Cela ne signifie pas forcément qu’ils ou elles souhaitent le réaliser. Mais ce scénario active des zones bien précises du cerveau liées à l’imaginaire érotique, au lâcher-prise et à l’adrénaline. Et pourtant, dans les discours publics, il reste fortement connoté : perçu comme dégradant, “déviant”, ou assimilé à des pratiques extrêmes.
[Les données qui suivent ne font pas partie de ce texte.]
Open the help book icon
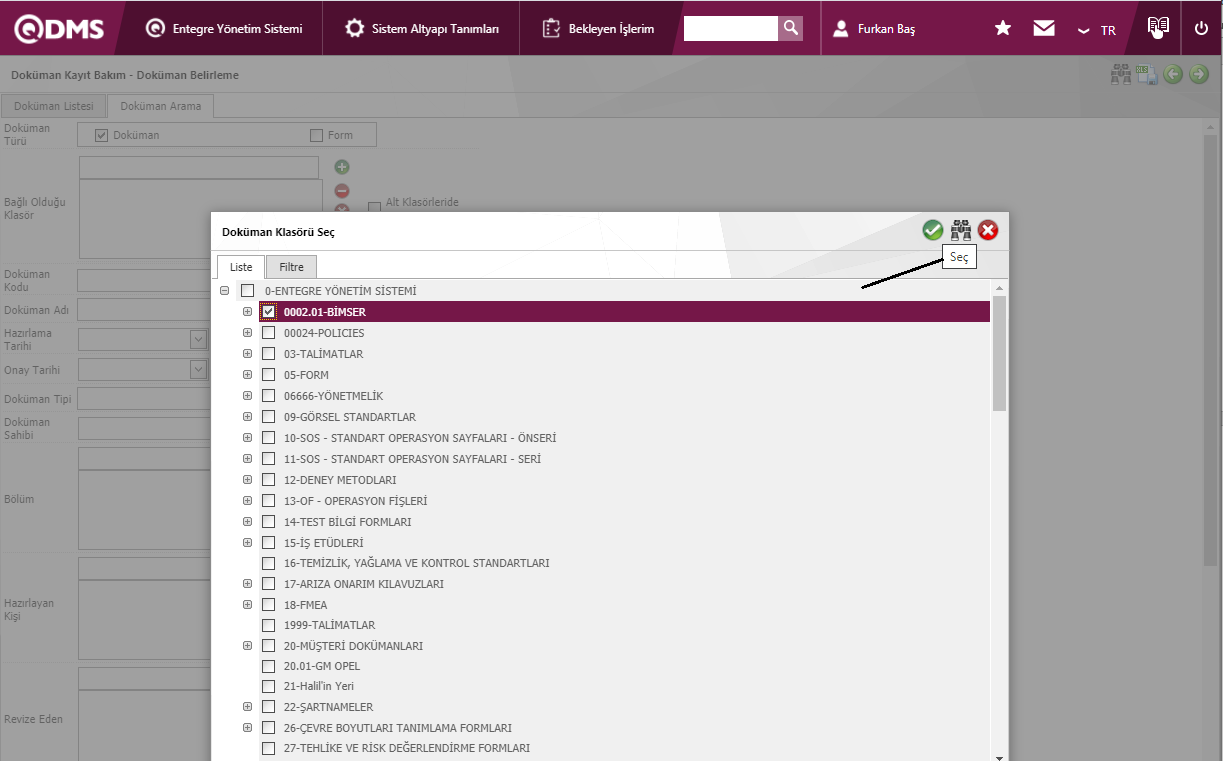 (x=1158, y=27)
Ce regard social explique en grande partie le sentiment de honte qui l’entoure encore aujourd’hui.
"Le problème ne vient pas du fantasme lui-même, mais de l’écart entre le scénario intérieur et les attentes normatives du couple ou de la société", analysait François Kraus, directeur du pôle "Genre, sexualités et santé sexuelle" à l’Ifop, dans une étude publiée en 2022. "Chez les femmes, ce type de fantasme peut parfois entrer en contradiction avec leur volonté d’égalité dans la relation, ce qui peut expliquer pourquoi il reste souvent tu."
Un imaginaire qui dépasse les genres et les orientations
L’autre surprise de l’étude : ce fantasme n’a rien de genré, contrairement à certaines idées reçues. Il touche aussi bien les hommes que les femmes, les personnes en couple que les célibataires, les hétéros que les LGBTQ+. Et il s’exprime sous des formes très variées : jeu de rôles, menottage, scénarios verbaux, mise en scène douce ou intense.
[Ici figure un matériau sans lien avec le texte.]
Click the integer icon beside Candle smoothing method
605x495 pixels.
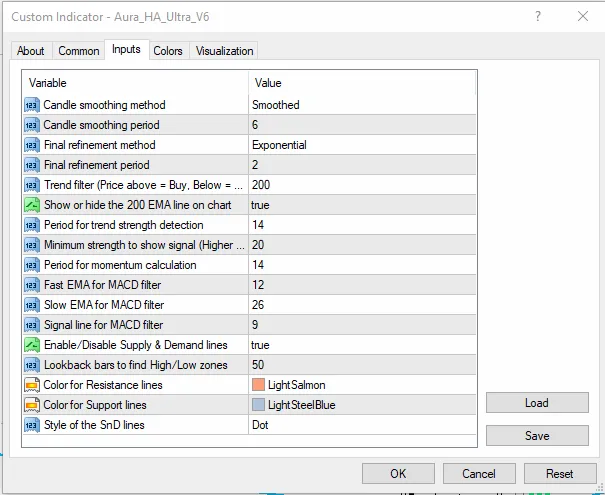pyautogui.click(x=32, y=105)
La généralisation du BDSM soft dans les séries ou la littérature (de 50 nuances de Grey à Sex Education) a contribué à normaliser ces pratiques, sans forcément défaire la gêne qui les entoure. Résultat : on en parle plus, mais on les assume toujours aussi peu.
L’Ifop note par exemple que si près d’un Français sur deux a ce fantasme, moins d’un sur cinq en parle ouvertement avec son ou sa partenaire. Un non-dit qui crée parfois un manque, voire une frustration difficile à nommer. Car contrairement à ce que l’on croit, le fantasme n’est pas un projet, c’est un moteur du désir.
Pourquoi ce fantasme fascine autant (et comment l’aborder en couple)
La domination/soumission active des leviers psychologiques puissants : contrôle, confiance, inversion des rôles, transgression encadrée… Tout cela dans un espace sécurisé où chacun reste libre de dire stop. Le fantasme fonctionne parce qu’il bouscule les cadres habituels, tout en permettant de tester des émotions fortes à distance de la réalité.
Mais pour qu’il devienne un terrain de complicité plutôt qu’un sujet de malaise, encore faut-il ouvrir le dialogue sans peur d’être jugé. "Ce n’est pas parce qu’on a un fantasme qu’on veut le réaliser. L’essentiel, c’est de pouvoir en parler librement, sans pression ni honte", expliquait le sexothérapeute Sylvain Mimoun dans un entretien au Figaro Santé. "Il faut le voir comme un langage du désir, pas comme un plan d’action."
À noter que de plus en plus de couples optent pour des jeux de rôles légers ou des mises en scène symboliques, sans aller dans la pratique extrême, mais pour réveiller un désir mis en veille. D’autres utilisent les plateformes de partage de récits érotiques comme support de discussion.
En fin de compte, ce fantasme considéré comme honteux révèle surtout une chose : le besoin, chez beaucoup, de reprendre le pouvoir sur leurs désirs, loin des clichés, des injonctions ou de la peur du regard des autres.